Syncsort Capacity Management Installation Guide

Product type
Software
Portfolio
Integrate
Product family
Syncsort
Product
Syncsort Capacity Management
Version
12.40
Language
English
Product name
Syncsort Capacity Management
Title
Syncsort Capacity Management Installation Guide
Topic type
How Do I
Copyright
2023
First publish date
1985

Acquire/DASD captures disk occupancy details from IBM or compatible mainframes running z/OS.

IBM provides some information about disk occupancy, in the type 19 SMF records, but these are only produced by events such as switching SMF datasets or issuing a Z EOD command, and do not contain sufficient information for good reporting purposes.

Acquire/DASD captures data in one of two ways:

Cyclic mode

Acquire/DASD will read information from all online disks and pass records to the SMF subsystem and repeat this at an interval of the user’s choosing until instructed to stop by an operator command.

Single shot mode

Acquire/DASD will process DCOLLECT data that has been generated in another job or step, and will write out SMF-style records itself.
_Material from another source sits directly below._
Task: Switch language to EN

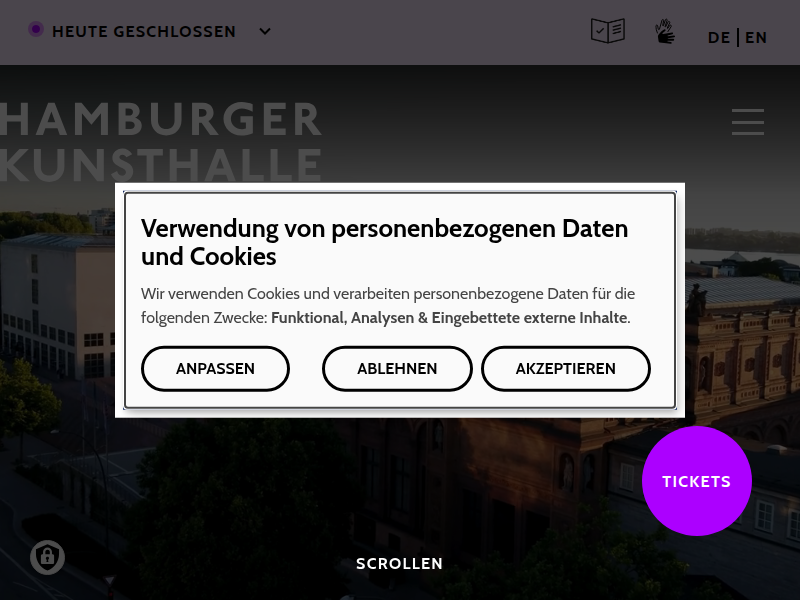Action: [x=756, y=38]
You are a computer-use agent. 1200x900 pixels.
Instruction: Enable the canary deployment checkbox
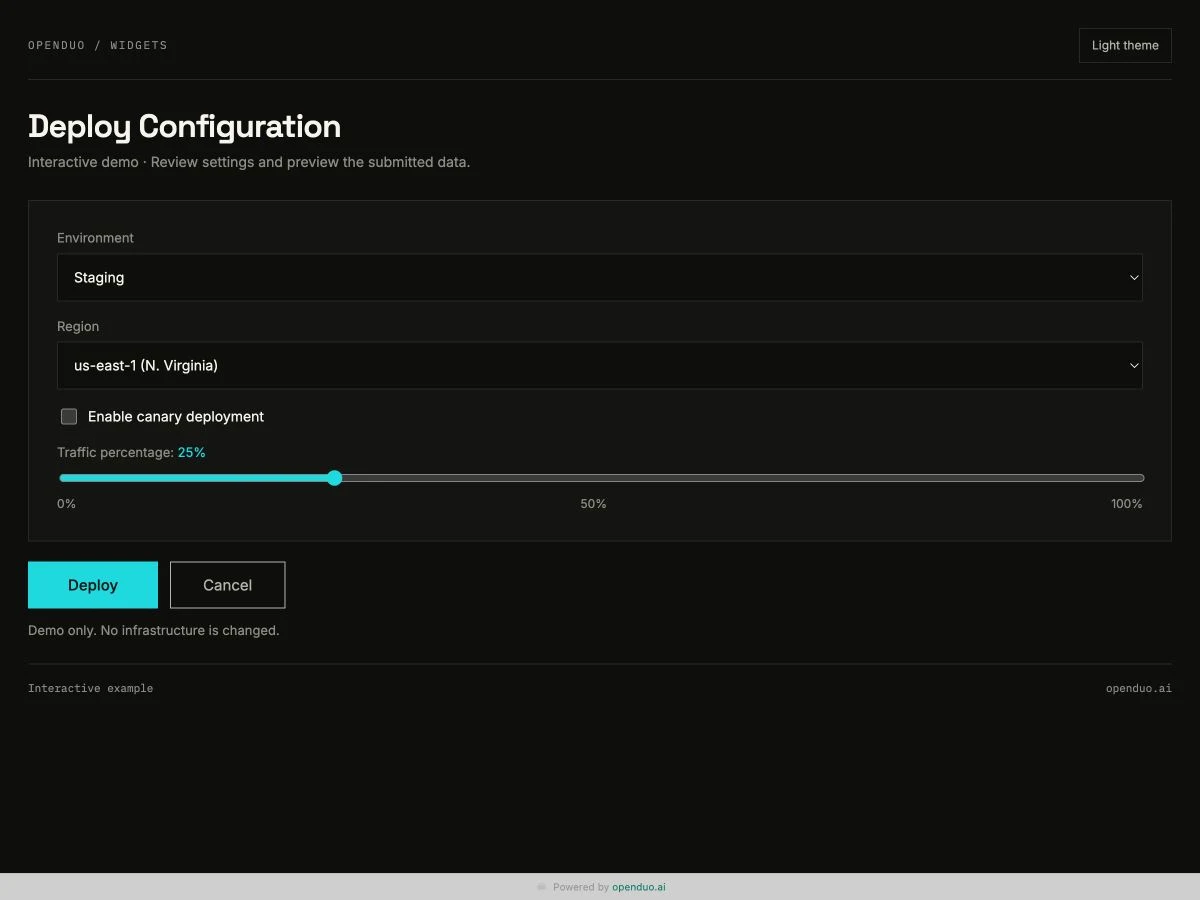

When it has done this it will stop.

Acquire/DASD provides for the capture of information about datasets. You can use the DSG= and DSN= control cards to create up to 100 groups of dataset names, each with up to 100 dataset names, using simple string matching. If you intend to do this, you should experiment with Acquire/DASD in single shot mode to ensure you have sized the ACQDWK03 file correctly.

If you generate dataset groups, be aware that the values IBM provide in DCOLLECT data are not absolutely accurate for VSAM files, and especially for ICF catalogs allocated to the CATALOG address space. The net effect is that the sum of used and free space will probably not add up exactly to the total allocated for a group of datasets, although it should be no more than about 5–10% under the correct value.

By default, Acquire/DASD makes the free and used values match the totals. This is done by calculating the used space percentage, then adjusting the free space to match, for example:

Allocated = 55 GB

Used = 32 GB

Free = 25 GB

Total Used + Free = 57 GB - higher than the Allocated number.

Used % = 100 * 32/55 = 58.2%

We will make Free% = 100 - 58.2 = 41.8 %

Adjusted free space = 0.418 * 55 = 23 GB

You may turn this option off and have the “real” numbers by using a control card of DSGFIX=N.